Si tratta comprensibilmente di una sfida difficile e complessa, e per molti potrebbe essere scoraggiante l’idea di trovarsi a dipendere da Google da una parte, e dall’altra in concorrenza con la stessa azienda californiana.
Secondo Stéphane Levy, direttore dell’agenzia di digital marketing e Labelium, una possibile risposta è di reinterpretare la SEO come una professione di Customer Relationship Management (CRM) e Partner Relationship Management (PRM): incoraggiando i clienti soddisfatti a condividere le loro esperienze su diverse piattaforme, si possono creare nuovi UGC che da una parte piacciono a Google e dall’altra valorizzano il nostro brand.
Levy, in altre parole, suggerisce alle aziende di aggiungere alla propria strategia SEO anche la creazione di UGC favorevoli alla SEO stessa, tramite la creazione di team o BU specifiche che possano portare partner e clienti a creare quegli UGC di cui abbiamo bisogno.
Una missione, si intuisce, particolarmente difficile.
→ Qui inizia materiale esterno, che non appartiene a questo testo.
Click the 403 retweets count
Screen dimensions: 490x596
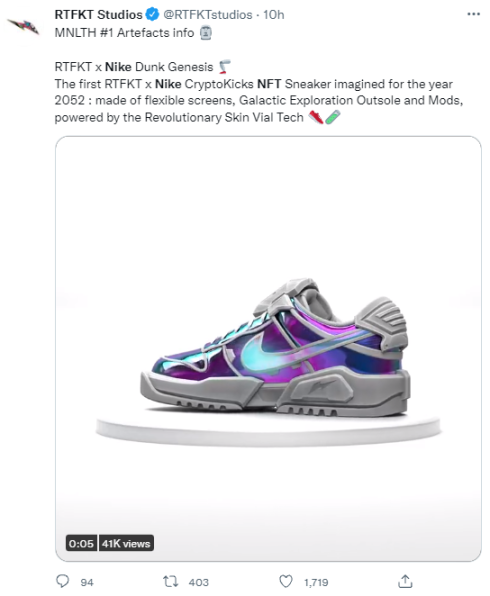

D’altra parte l'importanza dei contenuti generati dagli utenti non fa che crescere, così come il loro peso nei motori di ricerca. Marc Bonnamour, CEO di Skeepers, sottolinea che gli UGC sono considerati più autentici e rilevanti dagli algoritmi di ricerca. Un’affermazione che spinge ad arricchire il proprio sito con questo tipo di contenuto, per ottenere una visibilità naturale nelle query degli utenti.
Gli UGC, tuttavia, per loro natura rappresentano una sfida a parte: commenti, recensioni, post sui social media restano sotto il controllo degli utenti stessi. Per definizione non ne abbiamo il controllo, e almeno in parte possono essere negativi; è dunque imperativo - quando vogliamo portare gli UGC sul nostro sito, porre particolare attenzione alla moderazione e alla selezione, preoccupandosi di garantire sempre la massima qualità possibile.
In altre parole, vale la classica regola secondo cui content is king, solo che con gli UGC è qualcun altro a creare il contenuti. A noi resta il compito di coltivare una buona relazione con questo nuovo content creator.
Tutto questo sarà utile a migliorare le prestazioni SEO del nostro sito? Naturalmente, trattandosi di Google non ci sono garanzie; ma è vero che fare tutto per bene è il minimo indispensabile per sperare di avere buoni risultati; una condizione sine qua non per poter anche solo iniziare a fare SEO come si deve. Da questo punto di vista non cambia molto rispetto a prima: si lavorava in modo subalterno rispetto all’algoritmo di Google, e l’unico vero cambiamento è che ora l’algoritmo si evolve in Google AI Overviews.
Ciò che purtroppo sta cambiando è che anche se si riesce a scalare una SERP nel migliore dei modi, i risultati organici hanno anche meno visibilità rispetto a quanto accadeva fino a ieri. E per chi vuole raggiungere un pubblico profilato non è certo la migliore delle notizie.